Avery Ching commented on GIRAPH-185:
Thanks for the opinion, Avery.
Yep, the space for ConcurrenHashMap is not a concern. I estimate the space
overhead for those empty entries is not too large though. An empty entry is
around 69 bytes, just the size of a couple of messages. Statistically
speaking, most vertices will receive one or more messages, for example, in
PageRank. Actually, each Vertex object also has an internal messageList
structure of the same size, whether it receives a message or not. With
pre-population the time for entry creation and insertion can be saved as
well as the time spent on garbage collection.
Do you think it's worth the trade-off? If not, I am pretty open to using
Bo, I added your comments from the email to the jira.
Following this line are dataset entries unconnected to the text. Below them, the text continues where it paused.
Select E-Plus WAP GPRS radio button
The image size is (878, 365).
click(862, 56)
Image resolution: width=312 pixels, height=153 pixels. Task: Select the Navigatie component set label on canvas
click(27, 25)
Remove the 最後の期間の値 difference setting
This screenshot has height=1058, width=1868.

I think there are two
possible improvements here.
1) Converting the HashMap to ConcurrentHashMap will increase concurrency.
- This seems to be agreed on.
2) Making sure that all the possible destinations have a message list.
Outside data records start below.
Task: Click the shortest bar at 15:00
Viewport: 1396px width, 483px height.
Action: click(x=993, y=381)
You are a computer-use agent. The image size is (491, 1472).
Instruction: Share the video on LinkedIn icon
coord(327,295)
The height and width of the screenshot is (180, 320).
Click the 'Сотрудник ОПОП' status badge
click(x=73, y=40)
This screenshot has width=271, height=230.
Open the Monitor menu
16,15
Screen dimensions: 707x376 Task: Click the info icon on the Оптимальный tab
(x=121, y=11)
- I do agree that many applications will likely have most of the vertices
receiving the messages. That being said, memory is one of the limitations of
Giraph. Doubling up on the message lists is not likely to worth the benefit in
performance (I could be wrong if you have benchmarks that say otherwise).
Perhaps it might be possible to have the vertex not have a message list and
instead use the one from inMessages. This would be a nice memory savings.
> Improve concurrency of putMsg / putMsgList
> Key: GIRAPH-185
> URL: https://issues.apache.org/jira/browse/GIRAPH-185
> Project: Giraph
> Issue Type: Improvement
> Components: graph
> Affects Versions: 0.2.0
> Reporter: Bo Wang
> Assignee: Bo Wang
> Fix For: 0.2.0
> Attachments: GIRAPH-185.patch
> Original Estimate: 2h
> Remaining Estimate: 2h
> Currently in putMsg / putMsgList, a synchronized closure is used to protect
> the whole transientInMessages when adding the new message. This lock prevents
> other concurrent calls to putMsg/putMsgList and increases the response time.
> We should use fine-grain locks to allow high concurrency in message
This message is automatically generated by JIRA.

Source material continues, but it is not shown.